I've been to support meetings and read blogs and hear people talk about medication. Some even seem proud that they don't and haven't given in to prescription medication. That's good if it works for them but to make anyone else feel less than human for taking them is wrong. Using medication that you might become physically dependent upon isn't a sign of weakness. That is an unfortunate side effect of maybe feeling normal and productive. I know I am intensely aware of the fact that I am dependent upon them. 

Dependent not addicted.
We, however, err on the side of the addict.

Maybe we're trained to believe that it's greedy and selfish to want something for ourselves. All I know is every time I swallow a pill I feel weak. 

And that, my friends, is stupid.

If we are responsible and knowledgeable about the power of the pills, if we "follow the rules" then there shouldn't be any self-loathing about using narcotics or pills that help us get the restorative sleep we need or take away intense pain. When did it become the norm that suffering is noble? 

It isn't.

We can do so much more when pain isn't creating havoc in our bodies. If we can sleep then maybe, just maybe, we won't be as stiff and sore in the morning. If that happens maybe, just maybe, we can get the exercise that we need. Don't people get it? It's a vicious cycle. We need exercise but it just hurts too much to start. There are days that I'm at the gym with tears running down my face. 

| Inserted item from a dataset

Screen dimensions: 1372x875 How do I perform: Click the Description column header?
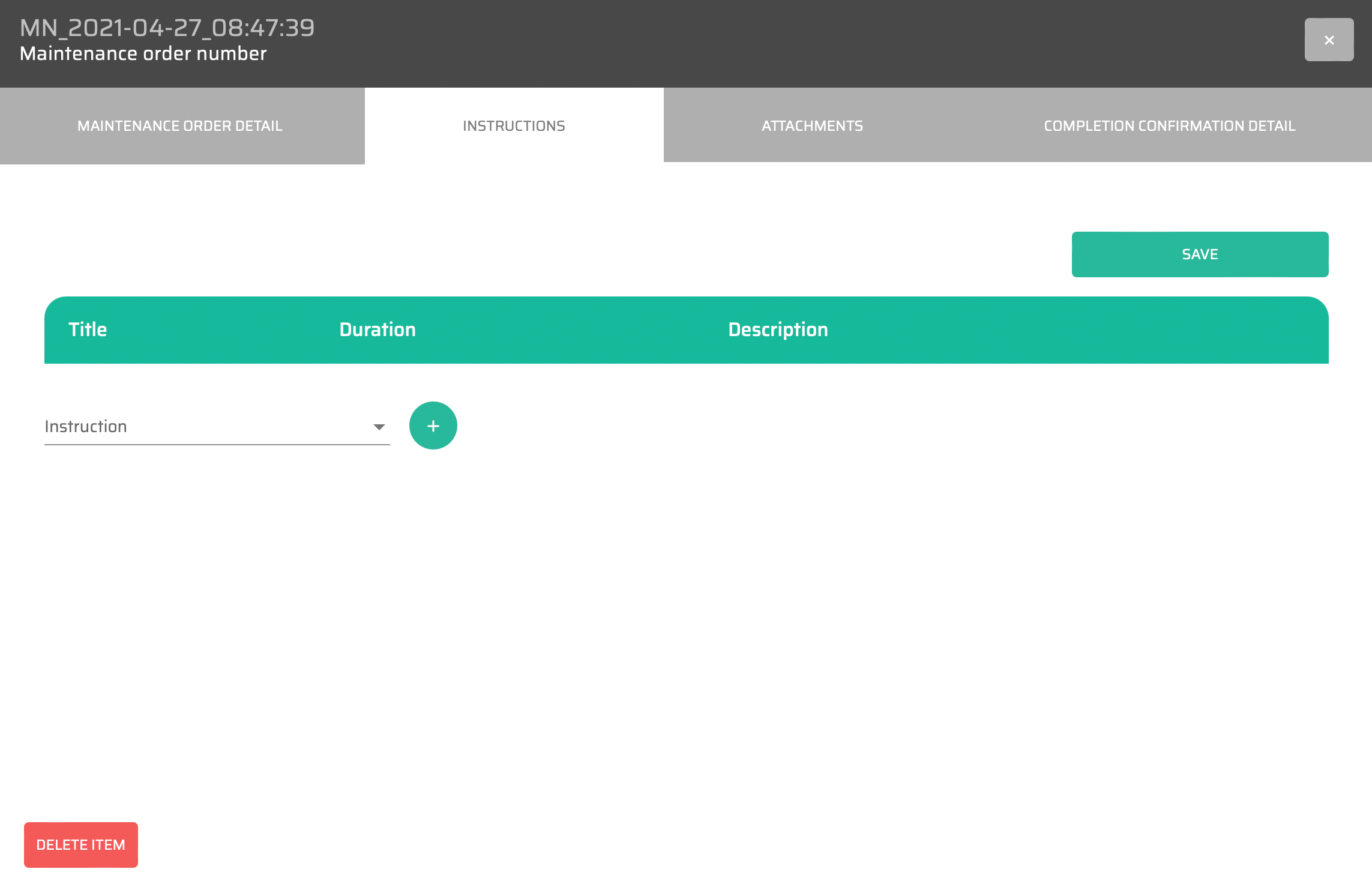(x=778, y=329)
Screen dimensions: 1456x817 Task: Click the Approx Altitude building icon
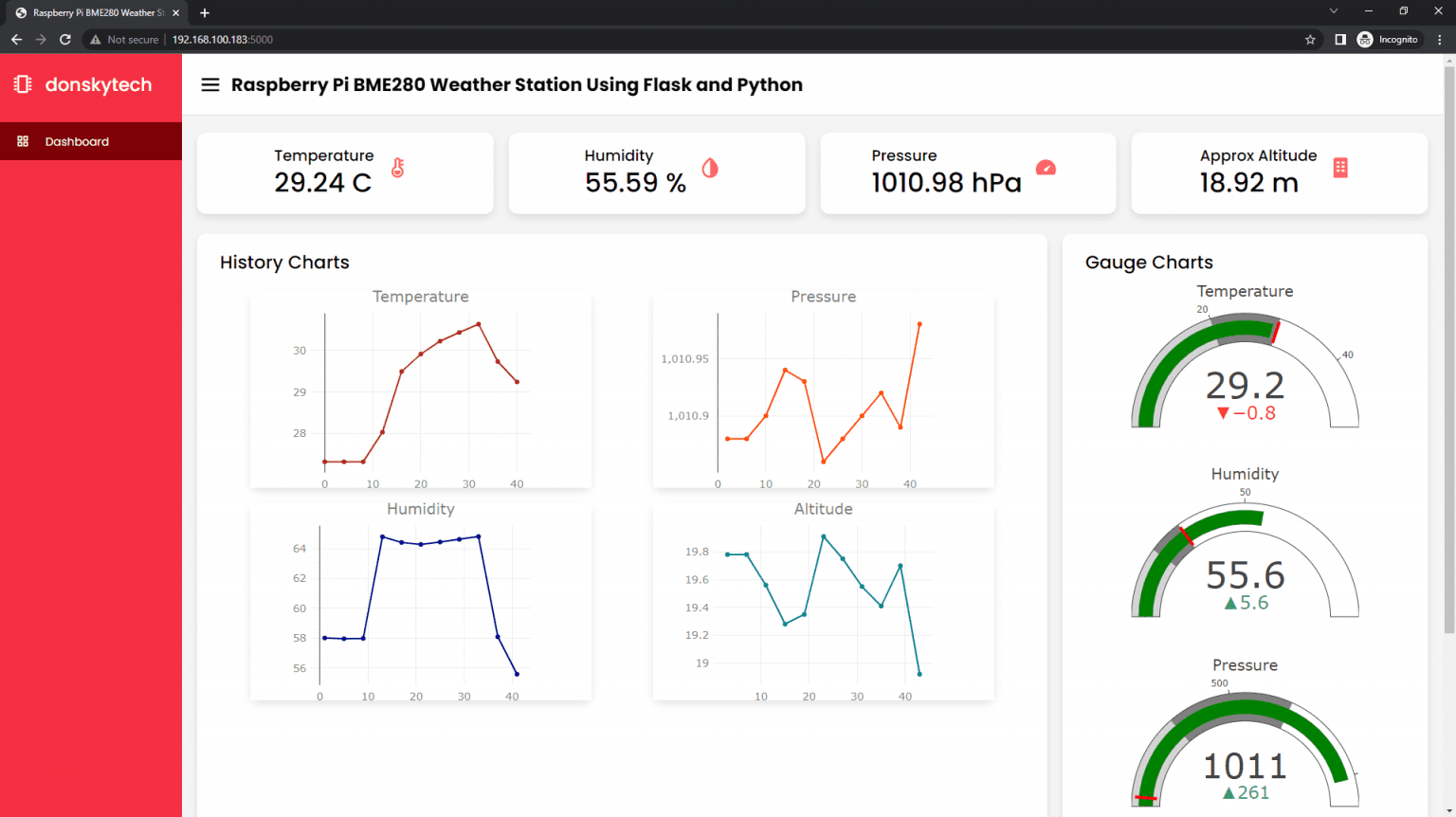point(1340,168)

I think we need to like ourselves a little bit more and not look at medication as weakness. There are a lot of therapies out there and every one of us need to tweak them for our own use.  I don't think we should feel bad if we use medication to feel better. Having said that, there is a fine line between believing the pill will keep us out of pain and knowing that it will never eradicate the pain. The difference between a tool and a crutch is huge.

We fight a war every single day.

And sometimes it feels like we should give up.

We can't.

And we shouldn't be one of the civilian casualties.